Leila Adu Brings Her Darkly Surreal Psychedelic Soul to Williamsburg
Leila Adu sings a singular blend of psychedelic soul and art-rock, with frequent and often disquieting detours into the avant garde. Her music has echoes of Kate Bush, and Amy X Neuburg, and maybe Amanda Palmer, and also draws on Adu’s Ghanian/New Zealander heritage. Her lyrics have a bitingly aphoristic, stream-of-consciousness quality in the same vein as Jane LeCroy. The singer has a brand-new ep, Love Cells – streaming at Bandcamp – and an album release show coming up on June 29 at 7 PM at National Sawdust. She shares the bill with electronic salad-spinners O Paradiso and the sometimes sepulchrally minimalist, sometimes nebulously intense Nico Turner. Cover is $15.
The ep’s opening, title track is a trip-hop slow-jam number that wouldn’t be out of place in the catalog of another, more famous singer with the same last name. “Find your passion ’cause the world ain’t gonna save you,” she suggests. What’s refreshing about it is that the requisite ka-chunk beat is organic rather than synthetic. Track two, Surrogate Suspect is a surreallistically altered take on a creepy circus rock waltz: “There’s lots of marauding idiots out there, look a gift horse in the mouth,” Adu asserts.

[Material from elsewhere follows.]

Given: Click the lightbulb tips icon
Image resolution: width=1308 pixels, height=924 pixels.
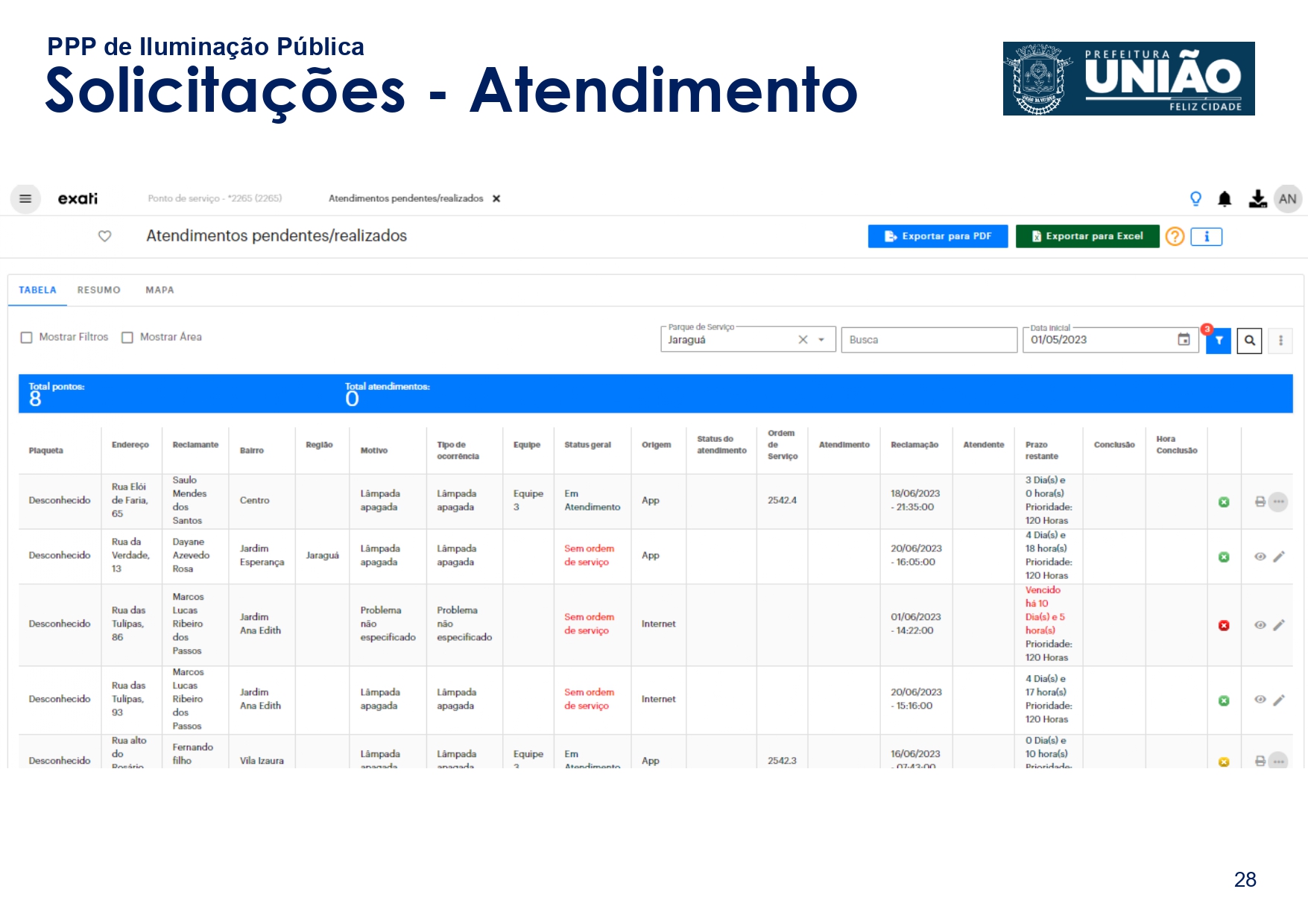Looking at the screenshot, I should 1195,199.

For what it’s worth, it may be the only song released this year to mention eating pork pies.
Adu wastes no time shifting to horror movie cadences in Satellite Head, an angst-fueled, richly lyrical escape anthem:
Got no money for a taxi and I don’t have a car
But I’m alive
You put a full stop on my life
I used to run at night, now there is no…
I get up a six, travel a twelve-hour day
But I’m around
I’m forgetting your name, but I’m alive
It’s an adult’s game, it’s not all right
I pray that I don’t crystallize
Adu follows that with Je T’Aime, a solo vocal miniature with jaunty, jazzy, multitracked harmonies.

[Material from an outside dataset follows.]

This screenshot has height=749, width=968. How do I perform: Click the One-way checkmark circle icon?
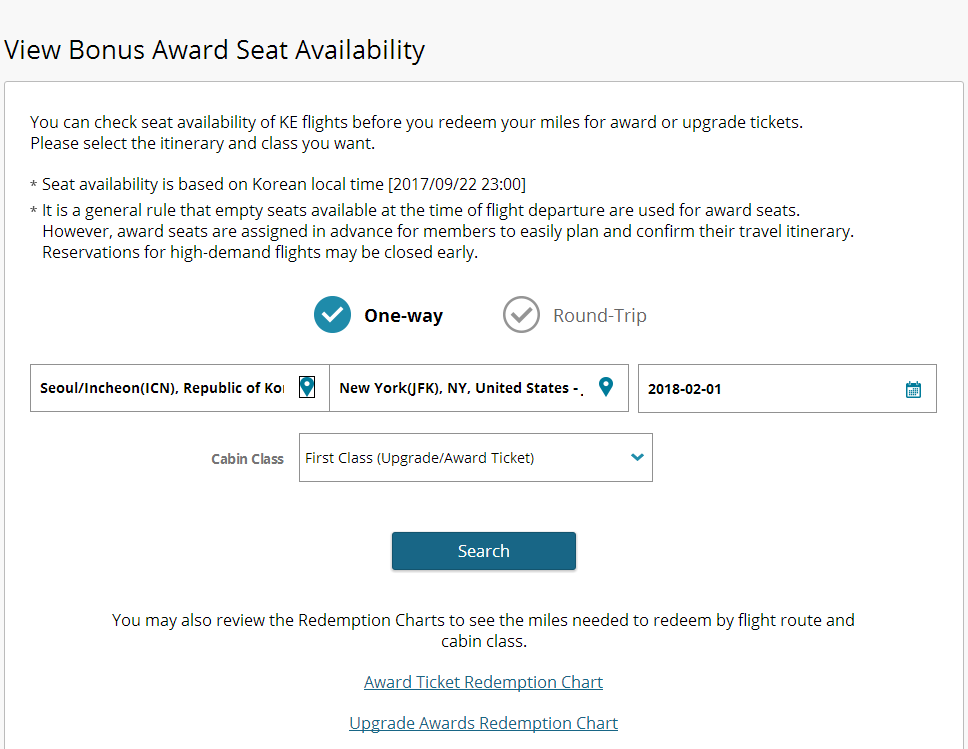pos(332,314)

Horror in Black and White takes a sharp turn back to scampering, phantasmagorical menace, a caustic look at racial tension. Adu brings the album full circle, back to loopy trip-hop with The City and the Voodoo Lady and its woozy 90s acid jazz vibe. The album’s persistent unease takes a step back here, at least temporarily, Adu’s ambitious lyrics grounded by her uncluttered, precise, direct vocals. This is one of the most intriguing and individualistic short albums to come over the transom in recent months.